We performed an experiment in which we turned a bicycle on its side and placed a piece of green tap on one of the spokes. We spun the wheel and recorded the wheel spinning until it came to a complete stop. A stop watch was in the frame of the video so we could note each time that the wheel completed one revolution, so we could calculate the angular velocity.
For example, the green tape made on complete revolution in .6 seconds, and 2 revolutions in 1.31 seconds, 3 revolutions in 2.19 seconds, etc.
So my question is, how do I go about graphing this to determine if the wheel is undamped, under damped, or over damped. I am having a hard time thinking of a way to plot the data to replicate some sort of oscillation.

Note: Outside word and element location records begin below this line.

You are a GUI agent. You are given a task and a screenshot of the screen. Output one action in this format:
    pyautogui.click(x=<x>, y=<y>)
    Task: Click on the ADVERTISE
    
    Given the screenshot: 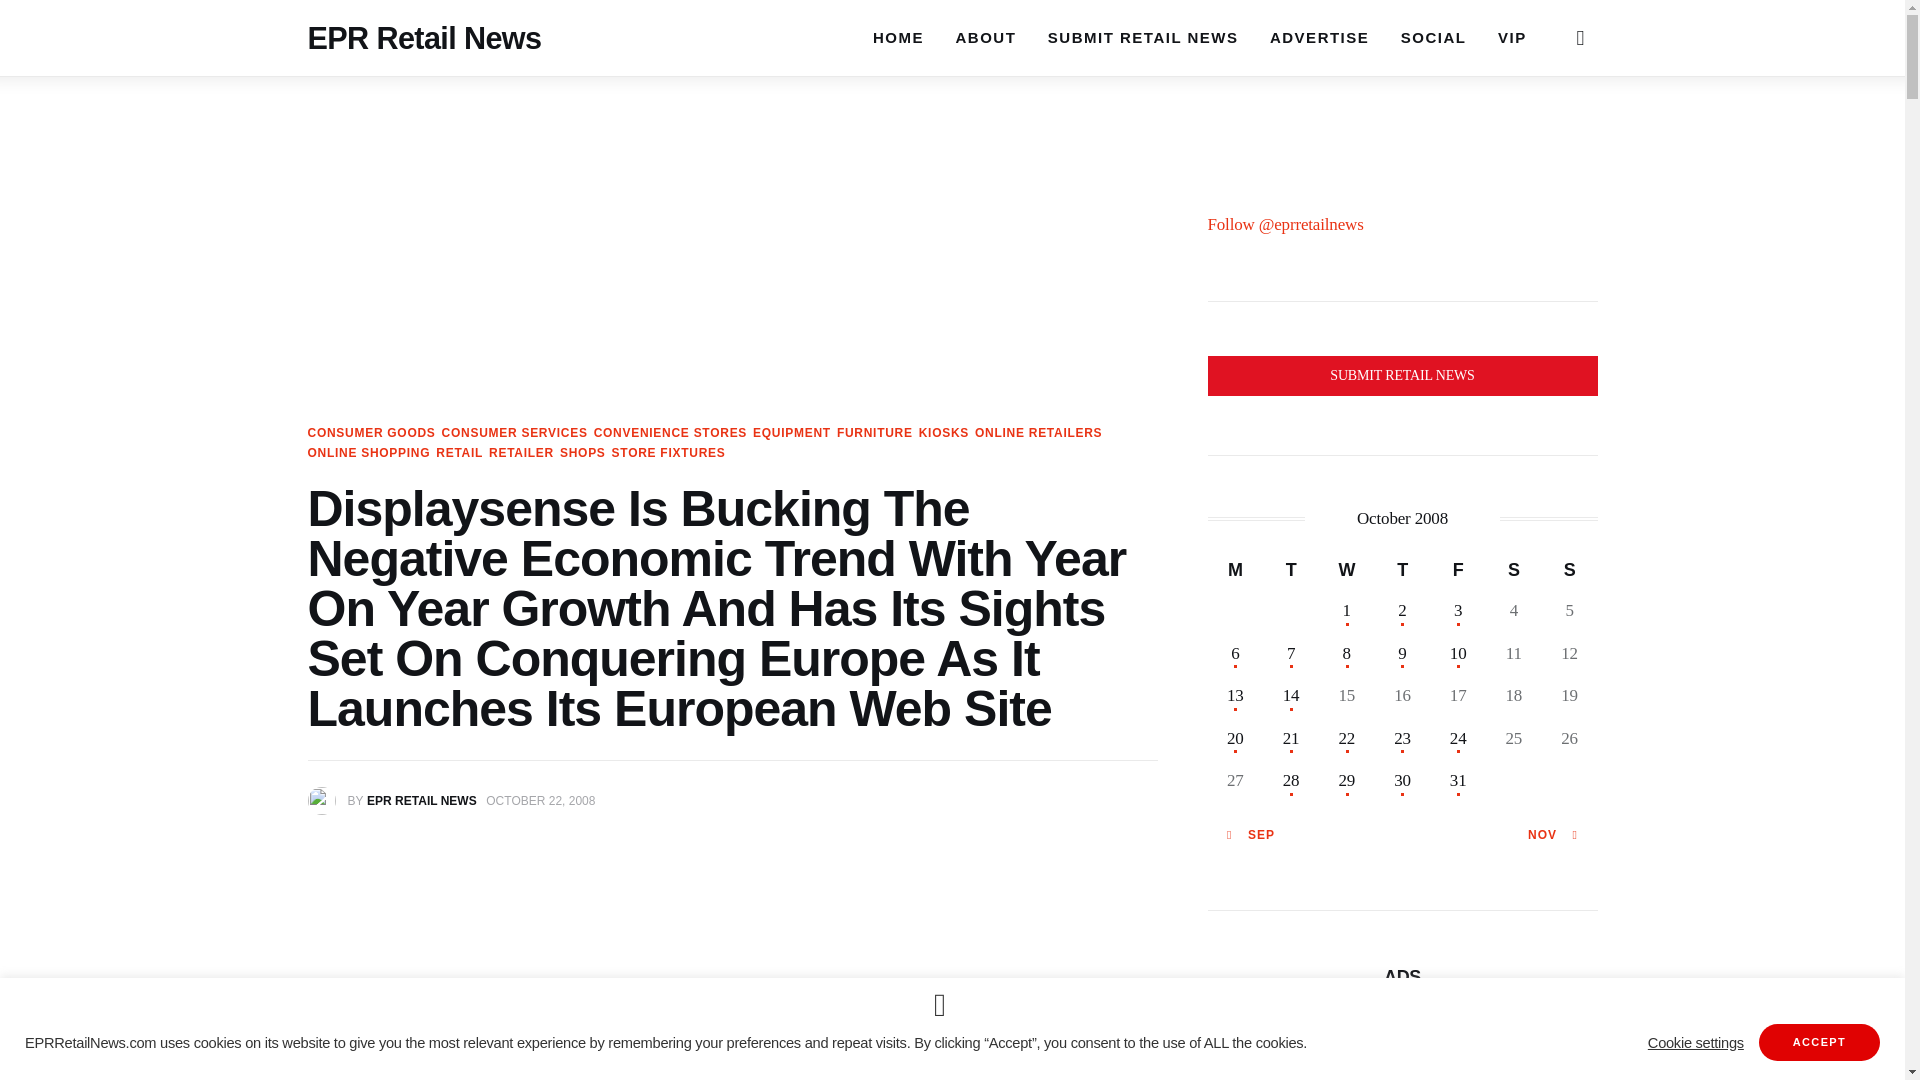 What is the action you would take?
    pyautogui.click(x=1318, y=37)
    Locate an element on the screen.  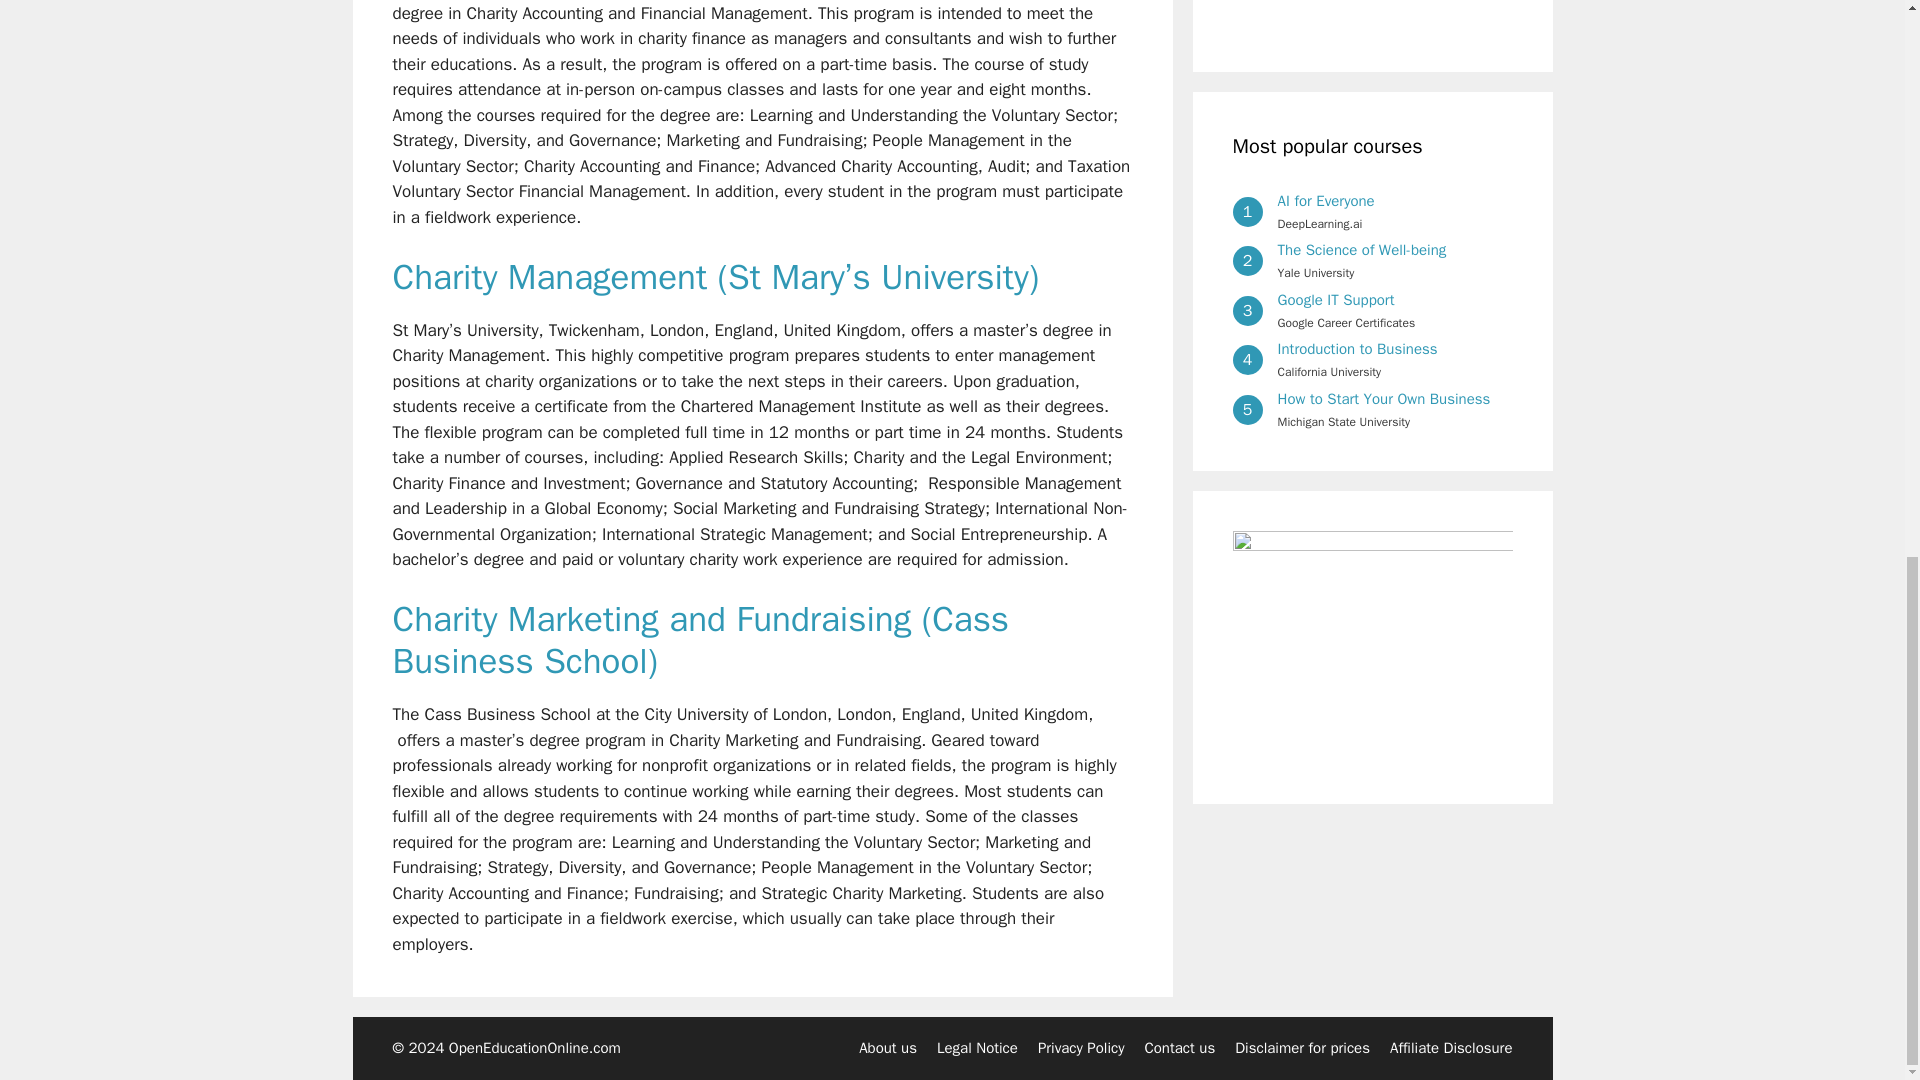
How to Start Your Own Business is located at coordinates (1384, 398).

I may be wrong, but I calculated the arc that the wheel traveled as a function of time, synonyms to a position vs time graph, in order to view the response of my systems but clearly that doesn’t produce an oscillating graph. As time goes on, the arc distance traveled (s) is always getting larger until the wheel stops.
Examples I see, shows the displacement vs time graph of a spinning wheel but I don’t understand how can the displacement initially goes up and then come down, and then rise again and produce an isolating motion. That is easy for me to imagine for a spring mass, because the motion is literally swaying back and forth but in the case of a wheel, the distance is always getting larger.